MECHANICS: something man made, a car engine, wheel, bike, the air conditioner, and furnace, find something linear.
DRAWING/PAINTING ASSIGNMENT SELECTIONS:
The following projects are to be completed over the summer in ADDITION to the sketchbook assignments. These should be done on good quality paper or canvas board purchased at the art supply store. Before you begin please draw a 1” border around any assignment rendered on paper. Pay close attention to overall design, use of the page, light source, cast shadows, and reflected light. Draw from REAL LIFE; actually sit in front of what you are drawing!!!
The size of the paper or the canvas MUST be NO smaller than 12” x 18” and
NO larger than 18” x 24”.
You may use any media or a combination of several. (Charcoal, pencil or color (pencils, pastels, paint)).
Hint: Students should work on more than one piece at a time.
Please select and complete (Portfolio worthy)
from the following assignments:
Remember that the 4 edges of the picture plane are the four most important lines of your composition. Go to the edges on all of the selected assignments. Do not forget to handle the background; your objects or people should not be floating in an ambiguous space. Your image needs 3 layers or strata
(background, middle ground and foreground). GOOD LUCK!!
1) Recall a dream, memory or emotion and create a scene that captures that mood and it’s meaning for you, & the feelings it brought fourth. Use color to help evoke the mood.
2) Draw your kitchen sink from an interesting point of view
INCLUDE the surrounding spaces and the “stuff” in and around the space.

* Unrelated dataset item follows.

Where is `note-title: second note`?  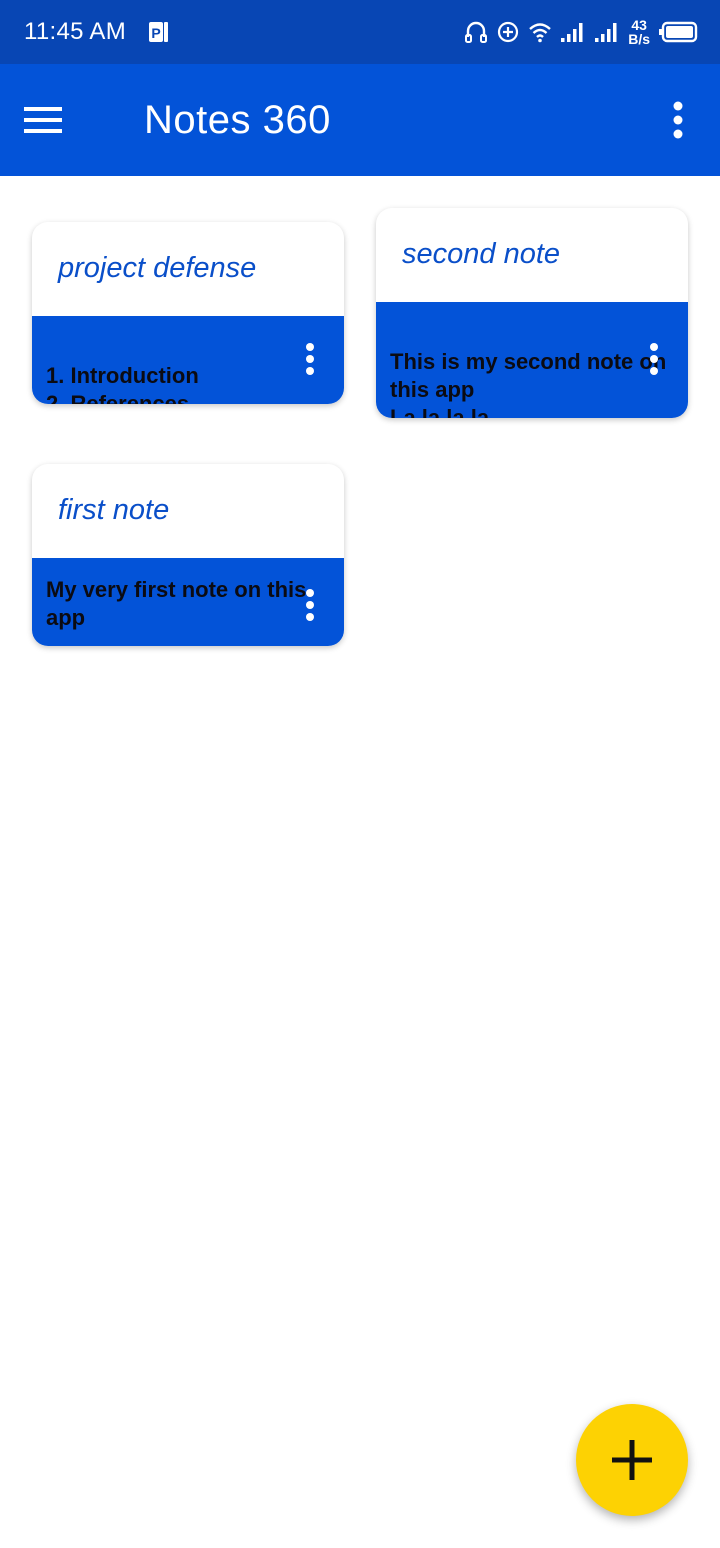 note-title: second note is located at coordinates (482, 254).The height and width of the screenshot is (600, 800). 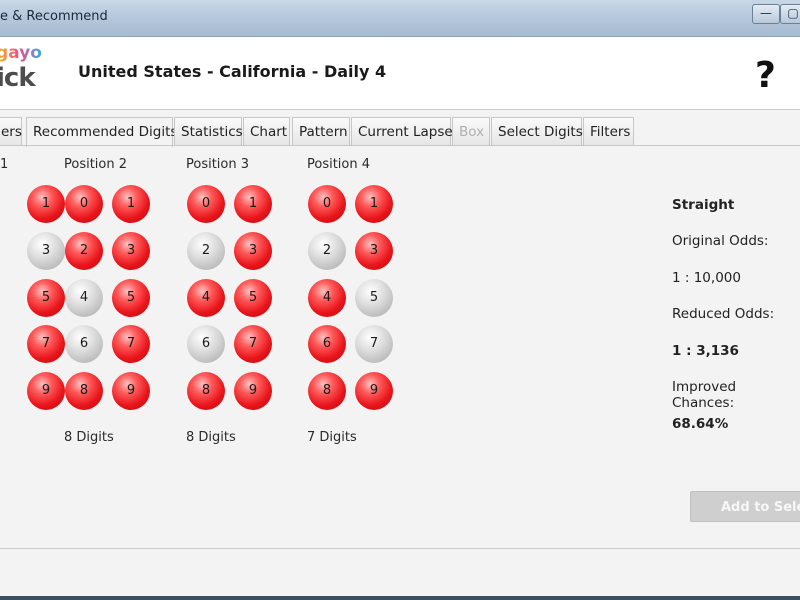 What do you see at coordinates (253, 391) in the screenshot?
I see `digit-ball-p3-9: 9` at bounding box center [253, 391].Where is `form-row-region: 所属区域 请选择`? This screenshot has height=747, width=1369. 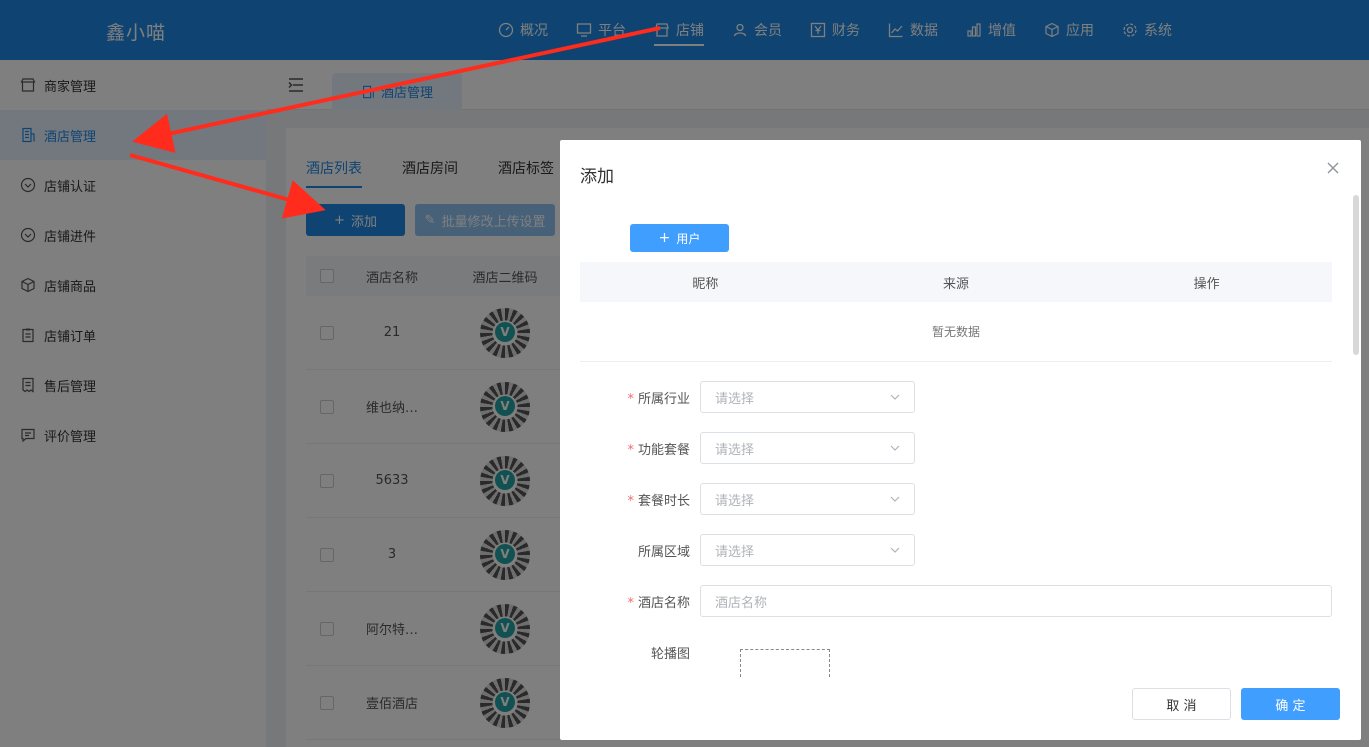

3) Large figure study: using a warm colored background: use Indigo and white. Indigo is the dark values, white shows the light values and the paper is the middle value. Focus on composition and proportion.
4) Under lit, Expressive Self Portrait: Set up a light source that illuminates your face from below. Focus on your expression and light source. Try to convey a clear mood.
5) Look in or out. Interior Spaces. From a doorway or window.
Both interior and the exterior spaces should be clearly pictured.
Try showing depth in your work. The viewer should be able to
“walk” into the drawing and feel the physical space.
6) A Metallic Reflection that shows Life. Find a metallic object with a large reflective area. Draw the object as a still-life, but pay close attention to the reflection. The reflection should clearly show life around it such as people, color and objects.
7) Hands that Show Emotion. Overlap and entwine hands creating interesting negative and positive spaces. Make the hands show emotion through their composition, use of value and color. Handle the background as well.
8) Birds Eye or Worms Eye View. Focus on Exaggerated Scale and
Perspective. Find an object that has clear visual interest. Perch yourself above or below it, and draw, paying close attention to perspective and form.
9) Five Eggs and a Bath Towel. Set up a still-life. Concentrate on the round forms of the eggs in contrast to the texture of the towel.
Take time to place the eggs and develop a strong composition.
10)
Inside out. Investigate nature’s interiors and exteriors. Cut things open and see its textures and design. Use a view finder to frame your composition. Change the scale, abstract it.
11) Urban Settings. Take it outside. Go for a drive and see the world around you. Do different times of day, different point of view, create an accurate perspective drawing. Deal with the complexity of angles showing both 1 & 2 point perspective.
12) Explore your daily surroundings. Intentionally observe their details, create a composition that best describes who you are by the things or stuff around you then make them the subject of your work of art.